We can see that the region between V03 and V06 concentrates most of the
higher intensity colors, and the other variables are close to 0. This is
expected because those are the variables that we considered when
building the dataset.

Next, we can visualize the attention masks for each step in the
architecture.

```{r}
autoplot(ex_syn2, type="steps")
```

We see that the first step captures a lot of noise, but the other 2
steps focus specifically on the important features.

## Syn 4

Now let's analyze the results for the Syn4 dataset. This dataset is a
little more complicated for TabNet because there's a strong interaction
between the variables. Depending on V10, different variables are used to
create the response variable and we expect to see this in the masks.
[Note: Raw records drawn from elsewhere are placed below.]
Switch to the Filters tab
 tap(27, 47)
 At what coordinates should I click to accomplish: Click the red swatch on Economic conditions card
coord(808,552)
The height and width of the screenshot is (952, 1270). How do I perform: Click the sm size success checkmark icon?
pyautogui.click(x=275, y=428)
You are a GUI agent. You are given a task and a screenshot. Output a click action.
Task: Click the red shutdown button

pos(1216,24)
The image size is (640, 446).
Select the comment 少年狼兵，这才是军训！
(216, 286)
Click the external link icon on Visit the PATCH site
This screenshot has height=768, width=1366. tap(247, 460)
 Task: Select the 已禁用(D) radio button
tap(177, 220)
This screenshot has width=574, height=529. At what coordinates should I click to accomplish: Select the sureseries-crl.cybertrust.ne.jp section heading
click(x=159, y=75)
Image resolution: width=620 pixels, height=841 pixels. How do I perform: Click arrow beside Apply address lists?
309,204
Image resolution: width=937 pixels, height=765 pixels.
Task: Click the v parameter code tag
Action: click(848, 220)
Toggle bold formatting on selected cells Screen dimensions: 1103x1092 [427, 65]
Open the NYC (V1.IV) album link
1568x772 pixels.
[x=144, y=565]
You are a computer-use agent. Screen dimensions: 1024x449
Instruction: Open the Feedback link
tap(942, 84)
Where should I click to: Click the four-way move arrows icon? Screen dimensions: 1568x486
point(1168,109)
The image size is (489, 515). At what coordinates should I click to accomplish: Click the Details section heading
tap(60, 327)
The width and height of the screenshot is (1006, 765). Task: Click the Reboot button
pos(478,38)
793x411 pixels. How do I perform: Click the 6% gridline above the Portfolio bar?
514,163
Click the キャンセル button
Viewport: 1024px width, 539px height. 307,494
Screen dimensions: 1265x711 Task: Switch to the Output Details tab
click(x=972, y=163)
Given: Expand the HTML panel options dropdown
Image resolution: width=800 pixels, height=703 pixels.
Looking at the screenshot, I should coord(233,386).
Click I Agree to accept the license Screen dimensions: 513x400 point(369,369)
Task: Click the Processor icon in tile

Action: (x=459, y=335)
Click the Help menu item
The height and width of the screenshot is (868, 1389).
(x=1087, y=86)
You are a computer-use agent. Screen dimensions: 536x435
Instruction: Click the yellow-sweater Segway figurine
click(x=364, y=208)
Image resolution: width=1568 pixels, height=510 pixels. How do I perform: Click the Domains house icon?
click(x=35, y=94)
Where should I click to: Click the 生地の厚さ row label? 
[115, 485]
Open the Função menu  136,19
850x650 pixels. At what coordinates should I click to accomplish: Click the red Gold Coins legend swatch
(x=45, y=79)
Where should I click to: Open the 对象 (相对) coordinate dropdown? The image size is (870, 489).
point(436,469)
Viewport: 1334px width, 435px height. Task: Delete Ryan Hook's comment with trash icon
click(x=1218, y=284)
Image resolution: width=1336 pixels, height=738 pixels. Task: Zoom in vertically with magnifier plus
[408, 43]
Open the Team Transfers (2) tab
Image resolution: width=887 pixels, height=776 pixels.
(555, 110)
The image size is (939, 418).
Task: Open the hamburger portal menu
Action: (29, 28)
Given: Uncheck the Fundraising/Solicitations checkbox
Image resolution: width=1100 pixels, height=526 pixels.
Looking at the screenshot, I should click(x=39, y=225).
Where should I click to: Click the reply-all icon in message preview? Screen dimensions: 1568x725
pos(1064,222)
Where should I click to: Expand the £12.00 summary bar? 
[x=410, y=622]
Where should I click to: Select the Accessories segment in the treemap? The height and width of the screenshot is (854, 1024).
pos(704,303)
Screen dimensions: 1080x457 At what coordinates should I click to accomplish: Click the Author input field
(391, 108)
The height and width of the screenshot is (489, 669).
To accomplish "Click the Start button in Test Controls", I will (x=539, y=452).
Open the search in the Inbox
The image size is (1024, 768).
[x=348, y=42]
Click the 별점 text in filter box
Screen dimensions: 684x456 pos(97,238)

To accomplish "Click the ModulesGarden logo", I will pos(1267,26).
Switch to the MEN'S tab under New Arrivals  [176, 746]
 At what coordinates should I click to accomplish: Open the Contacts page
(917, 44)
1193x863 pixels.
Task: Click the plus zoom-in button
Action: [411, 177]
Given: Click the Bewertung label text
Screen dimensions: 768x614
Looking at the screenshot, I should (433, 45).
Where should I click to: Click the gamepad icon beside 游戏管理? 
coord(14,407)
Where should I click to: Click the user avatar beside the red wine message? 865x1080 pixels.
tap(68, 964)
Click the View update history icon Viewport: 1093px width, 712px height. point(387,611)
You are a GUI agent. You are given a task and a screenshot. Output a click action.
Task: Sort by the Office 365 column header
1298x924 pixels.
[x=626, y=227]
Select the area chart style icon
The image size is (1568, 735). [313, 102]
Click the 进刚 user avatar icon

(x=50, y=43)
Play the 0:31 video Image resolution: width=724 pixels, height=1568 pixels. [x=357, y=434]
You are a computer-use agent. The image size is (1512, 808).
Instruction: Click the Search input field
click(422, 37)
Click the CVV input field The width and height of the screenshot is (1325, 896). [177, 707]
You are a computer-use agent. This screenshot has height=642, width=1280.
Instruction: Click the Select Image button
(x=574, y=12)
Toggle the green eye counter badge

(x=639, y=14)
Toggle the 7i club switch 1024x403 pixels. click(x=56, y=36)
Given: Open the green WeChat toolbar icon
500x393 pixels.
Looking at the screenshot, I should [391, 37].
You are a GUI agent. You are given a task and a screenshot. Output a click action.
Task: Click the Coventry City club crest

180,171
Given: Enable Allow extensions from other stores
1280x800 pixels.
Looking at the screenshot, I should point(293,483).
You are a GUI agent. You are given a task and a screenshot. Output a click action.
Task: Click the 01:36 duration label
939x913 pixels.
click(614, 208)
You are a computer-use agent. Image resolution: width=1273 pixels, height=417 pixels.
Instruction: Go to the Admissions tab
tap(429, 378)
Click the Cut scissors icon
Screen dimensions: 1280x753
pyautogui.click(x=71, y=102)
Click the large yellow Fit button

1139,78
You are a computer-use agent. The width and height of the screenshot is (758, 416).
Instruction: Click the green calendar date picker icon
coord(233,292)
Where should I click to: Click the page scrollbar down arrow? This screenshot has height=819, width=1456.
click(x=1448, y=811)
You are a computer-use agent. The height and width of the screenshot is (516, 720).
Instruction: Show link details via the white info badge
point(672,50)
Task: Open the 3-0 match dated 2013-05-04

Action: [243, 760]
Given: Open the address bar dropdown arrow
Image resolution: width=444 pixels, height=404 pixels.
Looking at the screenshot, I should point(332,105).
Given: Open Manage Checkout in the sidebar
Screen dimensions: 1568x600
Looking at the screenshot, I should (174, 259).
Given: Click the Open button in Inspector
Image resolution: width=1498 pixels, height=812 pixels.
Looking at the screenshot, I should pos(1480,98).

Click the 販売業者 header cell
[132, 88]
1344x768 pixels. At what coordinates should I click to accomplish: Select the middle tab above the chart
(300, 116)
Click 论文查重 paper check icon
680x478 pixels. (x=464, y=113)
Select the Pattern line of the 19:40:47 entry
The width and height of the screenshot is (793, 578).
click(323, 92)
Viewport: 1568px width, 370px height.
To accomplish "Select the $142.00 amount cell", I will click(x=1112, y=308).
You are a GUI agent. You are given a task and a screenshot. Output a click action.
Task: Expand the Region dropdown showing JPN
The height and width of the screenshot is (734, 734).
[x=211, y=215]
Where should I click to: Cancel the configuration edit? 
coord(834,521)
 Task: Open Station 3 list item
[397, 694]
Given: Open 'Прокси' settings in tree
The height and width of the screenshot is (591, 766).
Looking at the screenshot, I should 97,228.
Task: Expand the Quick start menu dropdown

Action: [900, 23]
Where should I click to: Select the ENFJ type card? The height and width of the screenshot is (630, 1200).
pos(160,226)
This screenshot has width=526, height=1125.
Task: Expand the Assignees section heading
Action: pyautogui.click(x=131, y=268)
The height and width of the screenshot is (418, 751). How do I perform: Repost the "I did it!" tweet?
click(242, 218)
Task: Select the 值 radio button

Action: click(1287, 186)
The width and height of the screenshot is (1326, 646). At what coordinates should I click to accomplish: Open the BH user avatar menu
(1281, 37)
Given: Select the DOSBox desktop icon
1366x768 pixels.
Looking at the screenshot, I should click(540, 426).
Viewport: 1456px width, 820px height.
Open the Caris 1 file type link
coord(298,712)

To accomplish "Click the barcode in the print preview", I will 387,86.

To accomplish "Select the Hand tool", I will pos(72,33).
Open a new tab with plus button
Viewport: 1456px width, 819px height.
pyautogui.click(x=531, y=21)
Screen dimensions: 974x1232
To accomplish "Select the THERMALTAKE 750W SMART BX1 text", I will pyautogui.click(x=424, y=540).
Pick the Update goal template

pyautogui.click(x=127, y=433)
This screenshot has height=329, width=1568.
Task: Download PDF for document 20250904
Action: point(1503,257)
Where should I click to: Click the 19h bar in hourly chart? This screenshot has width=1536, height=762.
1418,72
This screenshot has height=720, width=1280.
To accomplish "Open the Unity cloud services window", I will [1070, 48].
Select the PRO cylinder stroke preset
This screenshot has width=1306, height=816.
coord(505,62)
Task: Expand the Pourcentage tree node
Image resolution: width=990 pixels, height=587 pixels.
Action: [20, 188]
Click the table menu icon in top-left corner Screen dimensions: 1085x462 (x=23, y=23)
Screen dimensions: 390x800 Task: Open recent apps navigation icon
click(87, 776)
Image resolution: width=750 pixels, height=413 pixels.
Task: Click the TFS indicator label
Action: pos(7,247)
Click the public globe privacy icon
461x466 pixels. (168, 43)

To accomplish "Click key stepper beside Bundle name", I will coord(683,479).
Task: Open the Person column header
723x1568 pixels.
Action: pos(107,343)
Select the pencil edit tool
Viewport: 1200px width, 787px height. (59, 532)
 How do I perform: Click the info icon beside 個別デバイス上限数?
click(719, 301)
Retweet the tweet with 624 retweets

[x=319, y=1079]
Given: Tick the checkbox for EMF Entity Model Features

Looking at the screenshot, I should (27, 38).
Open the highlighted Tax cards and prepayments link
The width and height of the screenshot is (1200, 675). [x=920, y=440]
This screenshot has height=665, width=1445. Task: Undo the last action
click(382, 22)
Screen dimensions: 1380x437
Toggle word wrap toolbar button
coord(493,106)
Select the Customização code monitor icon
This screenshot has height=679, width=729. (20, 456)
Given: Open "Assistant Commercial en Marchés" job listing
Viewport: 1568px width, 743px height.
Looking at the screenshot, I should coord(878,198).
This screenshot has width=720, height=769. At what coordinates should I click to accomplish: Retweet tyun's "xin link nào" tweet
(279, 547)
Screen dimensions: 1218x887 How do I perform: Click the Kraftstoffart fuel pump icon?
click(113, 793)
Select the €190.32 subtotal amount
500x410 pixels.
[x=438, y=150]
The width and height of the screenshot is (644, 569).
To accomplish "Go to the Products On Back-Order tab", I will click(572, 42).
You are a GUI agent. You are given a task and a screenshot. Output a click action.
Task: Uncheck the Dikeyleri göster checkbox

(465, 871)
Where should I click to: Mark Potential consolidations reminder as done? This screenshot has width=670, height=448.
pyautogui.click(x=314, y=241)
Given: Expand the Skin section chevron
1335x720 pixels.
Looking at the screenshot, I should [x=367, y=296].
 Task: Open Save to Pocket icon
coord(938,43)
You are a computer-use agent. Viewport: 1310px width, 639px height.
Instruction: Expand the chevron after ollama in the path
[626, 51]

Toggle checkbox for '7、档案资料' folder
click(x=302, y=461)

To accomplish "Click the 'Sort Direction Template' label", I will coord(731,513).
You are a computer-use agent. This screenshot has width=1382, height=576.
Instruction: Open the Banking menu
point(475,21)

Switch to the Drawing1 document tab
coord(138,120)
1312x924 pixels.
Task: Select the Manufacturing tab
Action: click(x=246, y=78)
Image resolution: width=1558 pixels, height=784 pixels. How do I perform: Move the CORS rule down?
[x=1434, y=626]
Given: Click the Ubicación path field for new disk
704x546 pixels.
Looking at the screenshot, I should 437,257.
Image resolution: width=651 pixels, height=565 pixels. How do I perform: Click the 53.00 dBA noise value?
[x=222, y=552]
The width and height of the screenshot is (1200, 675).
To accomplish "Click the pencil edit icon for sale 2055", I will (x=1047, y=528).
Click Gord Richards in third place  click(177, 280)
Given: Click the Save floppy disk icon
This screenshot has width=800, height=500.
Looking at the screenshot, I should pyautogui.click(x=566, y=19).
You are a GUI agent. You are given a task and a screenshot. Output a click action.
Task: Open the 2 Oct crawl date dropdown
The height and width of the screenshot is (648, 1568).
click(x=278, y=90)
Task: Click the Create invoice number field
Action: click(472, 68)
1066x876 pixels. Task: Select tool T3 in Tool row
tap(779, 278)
First we fit the model for 10 epochs.

```{r}
fit_syn4 <- tabnet_fit(y ~ ., syn4, epochs = 10, verbose = TRUE, device = "cpu")
```

In the feature importance plot we have, as expected, strong importance
for `V10`, and the other features that are used conditionally - either
`V01-V02` or `V05-V06`.

```{r}
vip::vip(fit_syn4)
```

Now let's visualize the attention masks. Notice that we arranged the
dataset by `V10` so we can easily visualize the interaction effects.

We also trimmed to the 99th percentile so the colors shows the
importance even if there are strong outliers.

```{r}
ex_syn4 <- tabnet_explain(fit_syn4, arrange(syn4, V10))

autoplot(ex_syn4, quantile=.995)
```

From the figure we see that V10 is important for all observations. We
also see that for the first half of the dataset `V05` and `V06` is the
most important feature, while for the other half, `V01` and `V02` are
the important ones.

We can also visualize the masks at each step in the architecture.

```{r}
autoplot(ex_syn4, type="steps", quantile=.995)
```

We see that step 1 and 3 both focus on `V10`, but on different
additional features, depending on `V10`. Step 2 seems to have found some
noise in `V08`, but also focuses strongly on `V01-V02` and `V05-V06`.